23 May 2016 / 20:35 H.

    MANY Malaysians lack civic consciousness. They frequently break municipal or city council laws. An example is pasting advertisements illegally. Many paste them on sign posts and bus-stop shelters.
    Illegal posters are untidy.Kuala Lumpur City Hall has begun to take steps to minimise the indiscriminate pasting of pamphlets, posters and name cards.
    It has removed 5,233 illegal advertisements this year. From January 2015 to February 2016, 1,453,164 illegal advertisements were taken down.
    The new mayor of Kuala Lumpur is so fed up with the illegal posters that he has been thinking of amending by-laws to allow City Hall to cane those caught pasting them on its property.
    In Penang, it was also common to see bus-stop shelters pasted with advertisements of tuition centres and massage parlours. In some places, the shelters were pasted with more than hundreds of name-cards offering "traditional massage".
    However, as of May 22, the bus-stop shelters in Glugor and Gut Leboh Cecil, where there are many low-cost flats, are clear of posters. So far, there has been no word about how Majlis Bandaraya Pulau Pinang managed to keep the shelters free of advertisement posters.
    Mayors and presidents of local authorities must make it clear to those who do not care about breaking municipal rules that they will be punished for doing so.
    If local authorities are still at a loss about preventing the illegal display of posters and banners, they should look to Singapore.
    It is useful to recall that Singapore caned an American youth for splashing paint on parked cars in 1994 when Lee Kuan Yew was the prime minister.

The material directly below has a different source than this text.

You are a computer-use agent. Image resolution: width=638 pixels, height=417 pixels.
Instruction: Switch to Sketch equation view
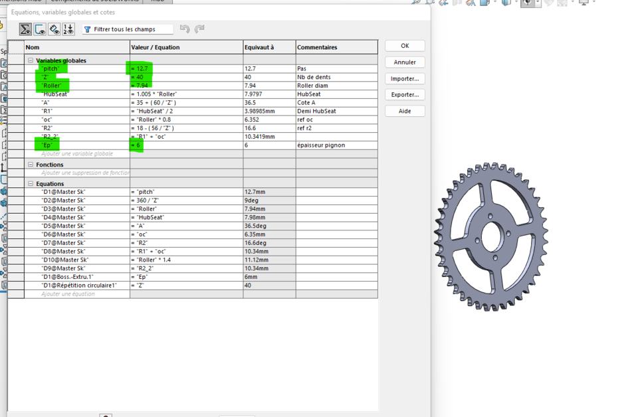click(40, 29)
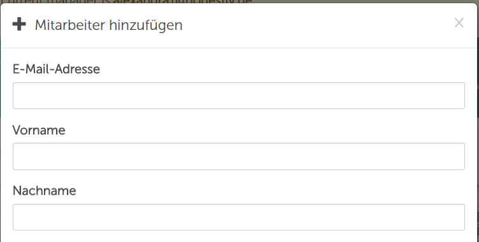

    Although Lee was condemned by many Americans, including the then president Bill Clinton, for imposing such "barbaric" punishment, he was not apologetic.

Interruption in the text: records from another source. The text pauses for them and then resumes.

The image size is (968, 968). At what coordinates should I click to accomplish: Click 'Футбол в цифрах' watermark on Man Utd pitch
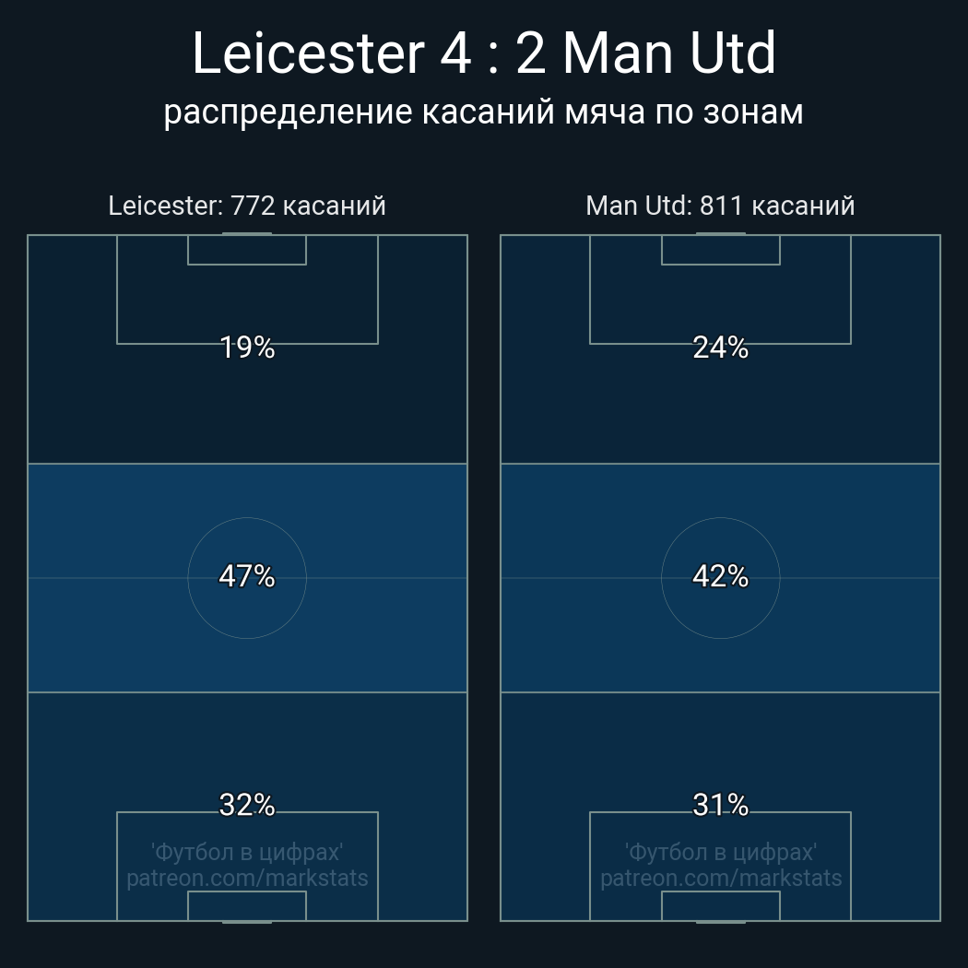[x=721, y=852]
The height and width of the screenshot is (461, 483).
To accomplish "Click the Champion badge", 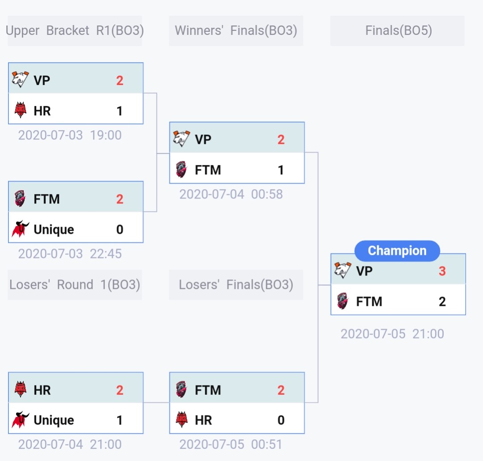I will [x=397, y=251].
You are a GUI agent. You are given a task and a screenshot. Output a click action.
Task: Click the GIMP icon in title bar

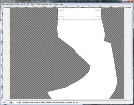[2, 1]
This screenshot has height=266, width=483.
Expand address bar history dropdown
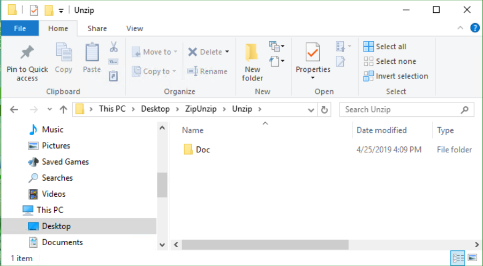pos(311,109)
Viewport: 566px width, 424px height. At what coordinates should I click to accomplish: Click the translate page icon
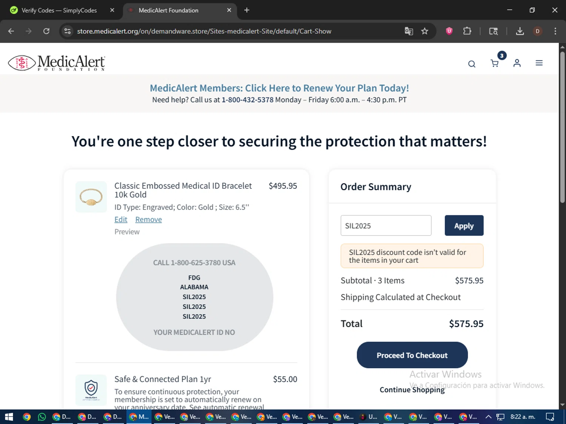[x=409, y=31]
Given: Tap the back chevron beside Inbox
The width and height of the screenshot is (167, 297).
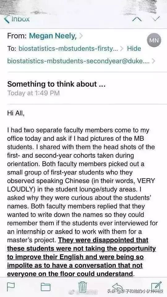Looking at the screenshot, I should point(6,19).
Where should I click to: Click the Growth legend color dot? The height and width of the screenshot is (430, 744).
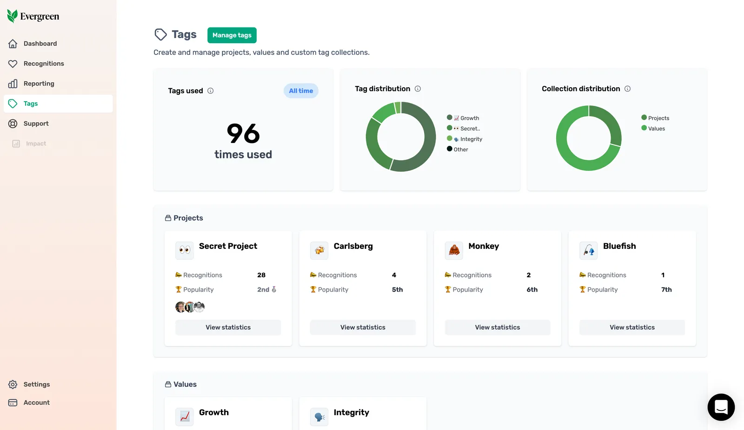coord(450,117)
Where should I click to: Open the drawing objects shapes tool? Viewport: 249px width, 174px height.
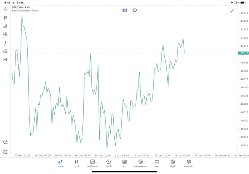(5, 51)
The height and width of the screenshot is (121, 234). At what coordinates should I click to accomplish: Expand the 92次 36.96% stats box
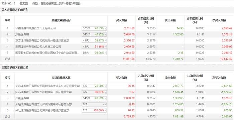(94, 53)
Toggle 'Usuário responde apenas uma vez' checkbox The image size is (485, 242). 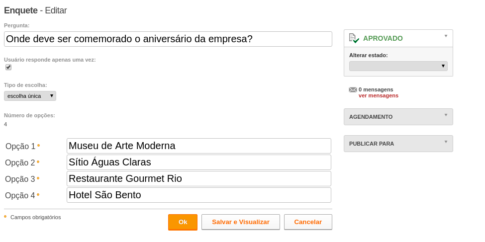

    Lee said, "Can we govern if we let him off and not cane him? Can we then cane other foreigners or our own people? I am an old style Singaporean who believes that to govern you must have a certain moral authority. If we do not cane him because he is an American, I believe we'll lose our moral authority and our right to govern."
    Lee's legacy is still in existence. Singapore is still noticeably clean. According to ECA International's Location Rating System that measures the quality of expatriate living conditions in over 460 locations, Singapore was ranked as the most liveable city in the world in 2015 and 2016.
    It is useful to note that Japanese cities are very clean. Even the lorries that collect waste material from houses and shops are kept superbly clean.
    Unfortunately, in Malaysia, many locals, foreign workers and visitors have no respect for public property. They could not be bothered about the cleanliness of towns and cities they live in though they keep their own compounds clean.
    It may be interesting to recall former prime minister Datuk Seri Abdullah Ahmad Badawi's comment on "First World infrastructure and third world mentality".
    Hopefully, the politicians in Kuala Lumpur do not oppose the dire need to have more serious punishment for those who dirty the city.
    Malaysians must learn to be law abiding citizens.